Start of PROVIDED RECORDS

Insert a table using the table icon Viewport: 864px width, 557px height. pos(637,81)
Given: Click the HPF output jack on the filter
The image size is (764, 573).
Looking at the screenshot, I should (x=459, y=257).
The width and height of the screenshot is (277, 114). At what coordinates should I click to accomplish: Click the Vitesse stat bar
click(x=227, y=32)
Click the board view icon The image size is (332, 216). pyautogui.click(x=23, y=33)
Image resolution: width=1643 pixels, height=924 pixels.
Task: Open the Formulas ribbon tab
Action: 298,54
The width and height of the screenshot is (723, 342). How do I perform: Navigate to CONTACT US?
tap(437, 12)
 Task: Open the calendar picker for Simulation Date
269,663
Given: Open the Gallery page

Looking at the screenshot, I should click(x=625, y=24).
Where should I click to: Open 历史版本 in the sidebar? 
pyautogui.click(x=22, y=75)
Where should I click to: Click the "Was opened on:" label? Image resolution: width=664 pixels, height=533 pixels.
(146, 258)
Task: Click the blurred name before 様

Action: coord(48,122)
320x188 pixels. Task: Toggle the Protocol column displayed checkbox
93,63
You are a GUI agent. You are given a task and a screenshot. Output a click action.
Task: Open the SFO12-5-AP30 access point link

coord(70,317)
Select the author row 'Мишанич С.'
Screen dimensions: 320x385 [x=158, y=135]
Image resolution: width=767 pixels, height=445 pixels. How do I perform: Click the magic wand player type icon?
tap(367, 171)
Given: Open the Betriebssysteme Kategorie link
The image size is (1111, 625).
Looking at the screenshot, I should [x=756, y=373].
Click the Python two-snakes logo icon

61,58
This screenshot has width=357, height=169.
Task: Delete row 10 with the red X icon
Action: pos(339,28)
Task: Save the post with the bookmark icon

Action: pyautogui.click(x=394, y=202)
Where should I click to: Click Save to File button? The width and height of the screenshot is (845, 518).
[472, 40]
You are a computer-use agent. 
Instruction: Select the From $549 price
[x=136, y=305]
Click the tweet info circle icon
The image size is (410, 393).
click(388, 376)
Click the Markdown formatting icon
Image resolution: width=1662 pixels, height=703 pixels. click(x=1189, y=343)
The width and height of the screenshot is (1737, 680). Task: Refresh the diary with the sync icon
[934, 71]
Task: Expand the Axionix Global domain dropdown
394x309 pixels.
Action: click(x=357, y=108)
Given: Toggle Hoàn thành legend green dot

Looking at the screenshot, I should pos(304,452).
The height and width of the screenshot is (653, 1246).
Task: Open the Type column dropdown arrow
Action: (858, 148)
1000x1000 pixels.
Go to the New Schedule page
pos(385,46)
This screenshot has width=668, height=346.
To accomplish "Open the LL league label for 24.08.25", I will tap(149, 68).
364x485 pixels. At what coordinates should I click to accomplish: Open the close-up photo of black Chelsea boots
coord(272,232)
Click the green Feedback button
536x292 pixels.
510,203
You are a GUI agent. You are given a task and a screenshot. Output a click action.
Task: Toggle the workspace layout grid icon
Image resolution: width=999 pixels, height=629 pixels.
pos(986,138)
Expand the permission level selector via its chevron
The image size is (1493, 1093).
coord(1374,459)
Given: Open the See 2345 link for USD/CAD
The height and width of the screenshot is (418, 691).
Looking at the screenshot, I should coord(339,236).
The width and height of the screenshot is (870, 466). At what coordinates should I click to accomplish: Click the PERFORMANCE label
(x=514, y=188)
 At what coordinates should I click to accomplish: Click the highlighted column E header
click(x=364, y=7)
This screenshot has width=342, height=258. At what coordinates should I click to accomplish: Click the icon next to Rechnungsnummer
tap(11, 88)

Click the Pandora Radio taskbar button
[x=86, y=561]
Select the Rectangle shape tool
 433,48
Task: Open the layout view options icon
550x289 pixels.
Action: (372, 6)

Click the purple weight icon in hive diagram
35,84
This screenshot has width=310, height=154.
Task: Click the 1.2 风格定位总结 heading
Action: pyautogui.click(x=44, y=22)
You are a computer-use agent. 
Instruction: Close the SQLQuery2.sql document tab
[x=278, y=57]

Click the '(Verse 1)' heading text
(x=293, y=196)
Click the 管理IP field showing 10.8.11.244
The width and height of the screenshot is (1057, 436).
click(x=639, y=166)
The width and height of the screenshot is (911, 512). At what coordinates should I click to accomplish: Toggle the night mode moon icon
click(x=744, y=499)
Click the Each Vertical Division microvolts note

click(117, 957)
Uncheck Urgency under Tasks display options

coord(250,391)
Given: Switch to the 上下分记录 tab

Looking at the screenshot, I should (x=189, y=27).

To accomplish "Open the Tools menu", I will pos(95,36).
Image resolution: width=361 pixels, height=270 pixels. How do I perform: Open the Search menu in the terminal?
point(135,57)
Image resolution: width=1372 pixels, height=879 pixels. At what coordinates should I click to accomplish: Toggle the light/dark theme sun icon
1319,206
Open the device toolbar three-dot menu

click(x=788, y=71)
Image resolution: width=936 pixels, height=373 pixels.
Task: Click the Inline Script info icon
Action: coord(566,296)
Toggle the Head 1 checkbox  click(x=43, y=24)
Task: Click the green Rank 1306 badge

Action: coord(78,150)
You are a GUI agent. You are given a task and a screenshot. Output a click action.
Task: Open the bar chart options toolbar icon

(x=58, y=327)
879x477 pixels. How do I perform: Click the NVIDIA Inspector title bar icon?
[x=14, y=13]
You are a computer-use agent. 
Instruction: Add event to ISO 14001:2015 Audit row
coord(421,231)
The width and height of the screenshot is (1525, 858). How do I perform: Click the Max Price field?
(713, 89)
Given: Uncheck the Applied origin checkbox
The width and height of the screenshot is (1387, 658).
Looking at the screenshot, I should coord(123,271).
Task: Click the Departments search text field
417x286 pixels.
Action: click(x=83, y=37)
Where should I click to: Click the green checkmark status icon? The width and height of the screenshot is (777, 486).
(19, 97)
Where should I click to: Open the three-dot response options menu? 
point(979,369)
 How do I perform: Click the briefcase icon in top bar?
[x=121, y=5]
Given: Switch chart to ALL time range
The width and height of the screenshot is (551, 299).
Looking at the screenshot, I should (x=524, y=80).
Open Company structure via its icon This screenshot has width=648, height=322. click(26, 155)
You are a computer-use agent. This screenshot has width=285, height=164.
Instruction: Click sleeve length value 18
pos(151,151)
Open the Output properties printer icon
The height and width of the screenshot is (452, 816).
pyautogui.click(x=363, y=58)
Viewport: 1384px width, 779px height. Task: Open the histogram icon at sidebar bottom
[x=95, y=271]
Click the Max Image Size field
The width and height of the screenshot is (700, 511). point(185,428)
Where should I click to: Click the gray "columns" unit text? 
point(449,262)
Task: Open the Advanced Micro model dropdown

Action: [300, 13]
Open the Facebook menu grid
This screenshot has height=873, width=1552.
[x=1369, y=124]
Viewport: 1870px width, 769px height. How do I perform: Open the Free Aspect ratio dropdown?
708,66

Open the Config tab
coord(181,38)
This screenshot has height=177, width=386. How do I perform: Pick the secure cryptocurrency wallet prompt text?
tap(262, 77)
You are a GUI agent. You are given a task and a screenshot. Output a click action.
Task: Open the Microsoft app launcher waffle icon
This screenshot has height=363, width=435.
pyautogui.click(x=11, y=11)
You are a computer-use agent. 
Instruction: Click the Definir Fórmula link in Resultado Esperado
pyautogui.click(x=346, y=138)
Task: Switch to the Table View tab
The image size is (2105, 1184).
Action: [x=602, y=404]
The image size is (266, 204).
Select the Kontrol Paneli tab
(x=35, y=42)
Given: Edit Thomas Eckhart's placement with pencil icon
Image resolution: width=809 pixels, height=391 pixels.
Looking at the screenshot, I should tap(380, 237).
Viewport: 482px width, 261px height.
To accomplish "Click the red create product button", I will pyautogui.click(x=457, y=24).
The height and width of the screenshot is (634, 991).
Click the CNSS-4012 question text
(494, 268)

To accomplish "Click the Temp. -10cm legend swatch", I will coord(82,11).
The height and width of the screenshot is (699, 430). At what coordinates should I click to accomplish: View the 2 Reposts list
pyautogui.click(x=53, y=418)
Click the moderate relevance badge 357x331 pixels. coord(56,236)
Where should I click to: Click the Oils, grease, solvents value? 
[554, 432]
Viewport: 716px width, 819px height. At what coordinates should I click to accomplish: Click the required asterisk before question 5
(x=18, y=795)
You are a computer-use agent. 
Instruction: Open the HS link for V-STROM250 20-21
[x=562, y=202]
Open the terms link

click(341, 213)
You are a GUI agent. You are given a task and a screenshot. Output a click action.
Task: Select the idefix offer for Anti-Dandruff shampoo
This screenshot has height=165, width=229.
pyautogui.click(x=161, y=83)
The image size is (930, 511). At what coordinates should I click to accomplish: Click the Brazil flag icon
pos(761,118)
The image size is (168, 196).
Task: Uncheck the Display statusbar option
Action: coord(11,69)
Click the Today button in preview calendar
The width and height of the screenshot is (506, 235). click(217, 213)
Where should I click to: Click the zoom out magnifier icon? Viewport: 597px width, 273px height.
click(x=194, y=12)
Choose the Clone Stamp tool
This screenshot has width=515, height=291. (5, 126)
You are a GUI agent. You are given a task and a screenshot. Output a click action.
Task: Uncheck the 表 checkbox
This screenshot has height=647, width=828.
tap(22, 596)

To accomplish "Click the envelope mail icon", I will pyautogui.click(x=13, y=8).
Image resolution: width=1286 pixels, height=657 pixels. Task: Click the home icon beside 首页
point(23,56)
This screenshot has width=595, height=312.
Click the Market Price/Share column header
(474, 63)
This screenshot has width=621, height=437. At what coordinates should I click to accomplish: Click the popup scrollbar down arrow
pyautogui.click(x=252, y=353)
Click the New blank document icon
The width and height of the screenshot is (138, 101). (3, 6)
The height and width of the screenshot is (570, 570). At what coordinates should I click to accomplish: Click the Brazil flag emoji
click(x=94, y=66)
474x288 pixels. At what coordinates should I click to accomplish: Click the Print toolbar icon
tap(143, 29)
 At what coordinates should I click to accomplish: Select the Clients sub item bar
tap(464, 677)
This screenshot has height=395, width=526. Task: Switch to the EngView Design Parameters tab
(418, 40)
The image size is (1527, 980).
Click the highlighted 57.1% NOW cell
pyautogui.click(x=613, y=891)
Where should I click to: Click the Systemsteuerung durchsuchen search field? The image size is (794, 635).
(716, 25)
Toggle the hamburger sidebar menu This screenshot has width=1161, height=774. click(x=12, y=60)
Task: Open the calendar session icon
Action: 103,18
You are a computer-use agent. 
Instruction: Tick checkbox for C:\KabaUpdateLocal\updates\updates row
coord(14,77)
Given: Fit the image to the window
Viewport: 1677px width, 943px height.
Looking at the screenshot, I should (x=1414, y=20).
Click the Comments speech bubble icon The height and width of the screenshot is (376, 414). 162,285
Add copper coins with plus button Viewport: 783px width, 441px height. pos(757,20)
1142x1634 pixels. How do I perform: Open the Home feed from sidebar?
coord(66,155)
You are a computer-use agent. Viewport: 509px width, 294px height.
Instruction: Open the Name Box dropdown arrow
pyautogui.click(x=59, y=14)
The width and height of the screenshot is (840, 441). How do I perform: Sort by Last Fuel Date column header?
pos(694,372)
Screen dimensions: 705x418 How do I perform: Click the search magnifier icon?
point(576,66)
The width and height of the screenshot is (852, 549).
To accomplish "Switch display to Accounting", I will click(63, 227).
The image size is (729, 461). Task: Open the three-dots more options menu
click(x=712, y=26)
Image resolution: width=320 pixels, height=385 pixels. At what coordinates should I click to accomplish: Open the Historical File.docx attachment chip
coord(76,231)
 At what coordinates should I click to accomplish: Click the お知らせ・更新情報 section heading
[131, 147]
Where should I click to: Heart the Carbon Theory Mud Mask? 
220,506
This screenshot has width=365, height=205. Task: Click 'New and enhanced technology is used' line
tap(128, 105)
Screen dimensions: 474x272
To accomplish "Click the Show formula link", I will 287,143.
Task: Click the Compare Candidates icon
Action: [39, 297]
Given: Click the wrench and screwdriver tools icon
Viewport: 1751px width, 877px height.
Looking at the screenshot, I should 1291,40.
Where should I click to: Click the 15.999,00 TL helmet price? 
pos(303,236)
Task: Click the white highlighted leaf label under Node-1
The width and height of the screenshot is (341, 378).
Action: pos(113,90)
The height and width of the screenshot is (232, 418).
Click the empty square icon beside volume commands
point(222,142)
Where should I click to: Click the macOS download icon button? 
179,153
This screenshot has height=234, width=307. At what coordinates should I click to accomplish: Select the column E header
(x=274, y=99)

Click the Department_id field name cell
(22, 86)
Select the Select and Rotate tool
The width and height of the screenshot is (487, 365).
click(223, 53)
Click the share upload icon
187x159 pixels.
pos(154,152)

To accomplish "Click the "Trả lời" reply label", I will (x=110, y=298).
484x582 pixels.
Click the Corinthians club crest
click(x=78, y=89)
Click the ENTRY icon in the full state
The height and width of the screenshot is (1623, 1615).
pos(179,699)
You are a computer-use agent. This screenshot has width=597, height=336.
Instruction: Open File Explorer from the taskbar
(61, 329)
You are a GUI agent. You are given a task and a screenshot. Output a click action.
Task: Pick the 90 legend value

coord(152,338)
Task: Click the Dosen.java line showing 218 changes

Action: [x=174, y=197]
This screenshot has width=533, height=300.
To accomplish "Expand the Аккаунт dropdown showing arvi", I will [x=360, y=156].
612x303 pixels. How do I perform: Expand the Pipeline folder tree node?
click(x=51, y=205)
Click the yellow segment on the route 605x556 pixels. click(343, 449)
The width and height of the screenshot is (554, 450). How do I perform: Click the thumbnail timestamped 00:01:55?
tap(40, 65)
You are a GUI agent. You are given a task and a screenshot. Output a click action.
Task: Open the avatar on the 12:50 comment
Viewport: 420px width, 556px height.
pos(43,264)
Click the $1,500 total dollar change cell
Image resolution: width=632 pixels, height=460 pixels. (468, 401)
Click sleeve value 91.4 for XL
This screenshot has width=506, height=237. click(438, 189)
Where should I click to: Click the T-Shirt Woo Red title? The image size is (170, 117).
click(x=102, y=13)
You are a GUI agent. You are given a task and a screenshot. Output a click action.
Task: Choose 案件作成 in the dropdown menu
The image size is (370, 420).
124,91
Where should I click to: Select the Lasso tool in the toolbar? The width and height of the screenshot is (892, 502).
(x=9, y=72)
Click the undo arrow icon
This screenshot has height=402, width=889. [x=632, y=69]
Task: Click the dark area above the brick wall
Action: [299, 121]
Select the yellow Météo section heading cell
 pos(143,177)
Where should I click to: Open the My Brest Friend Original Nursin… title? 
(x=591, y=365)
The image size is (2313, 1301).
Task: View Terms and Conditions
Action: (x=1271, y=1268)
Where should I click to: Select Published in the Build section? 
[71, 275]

End of PROVIDED RECORDS

▶ _TASK DESCRIPTION_: Repeat word for word everything in the entries above from the line containing "The width and height of the screenshot is (911, 512)." down to the line containing "[x=121, y=5]", including both of those lines.

▶ _EXERCISE OUTPUT_:
The width and height of the screenshot is (911, 512). At what coordinates should I click to accomplish: Toggle the night mode moon icon
click(x=744, y=499)
Click the Each Vertical Division microvolts note

click(117, 957)
Uncheck Urgency under Tasks display options

coord(250,391)
Given: Switch to the 上下分记录 tab

Looking at the screenshot, I should (x=189, y=27).

To accomplish "Open the Tools menu", I will pos(95,36).
Image resolution: width=361 pixels, height=270 pixels. How do I perform: Open the Search menu in the terminal?
point(135,57)
Image resolution: width=1372 pixels, height=879 pixels. At what coordinates should I click to accomplish: Toggle the light/dark theme sun icon
1319,206
Open the device toolbar three-dot menu

click(x=788, y=71)
Image resolution: width=936 pixels, height=373 pixels.
Task: Click the Inline Script info icon
Action: coord(566,296)
Toggle the Head 1 checkbox  click(x=43, y=24)
Task: Click the green Rank 1306 badge

Action: coord(78,150)
You are a GUI agent. You are given a task and a screenshot. Output a click action.
Task: Open the bar chart options toolbar icon

(x=58, y=327)
879x477 pixels. How do I perform: Click the NVIDIA Inspector title bar icon?
[x=14, y=13]
You are a computer-use agent. 
Instruction: Add event to ISO 14001:2015 Audit row
coord(421,231)
The width and height of the screenshot is (1525, 858). How do I perform: Click the Max Price field?
(713, 89)
Given: Uncheck the Applied origin checkbox
The width and height of the screenshot is (1387, 658).
Looking at the screenshot, I should coord(123,271).
Task: Click the Departments search text field
417x286 pixels.
Action: click(x=83, y=37)
Where should I click to: Click the green checkmark status icon? The width and height of the screenshot is (777, 486).
(19, 97)
Where should I click to: Open the three-dot response options menu? 
point(979,369)
 How do I perform: Click the briefcase icon in top bar?
[x=121, y=5]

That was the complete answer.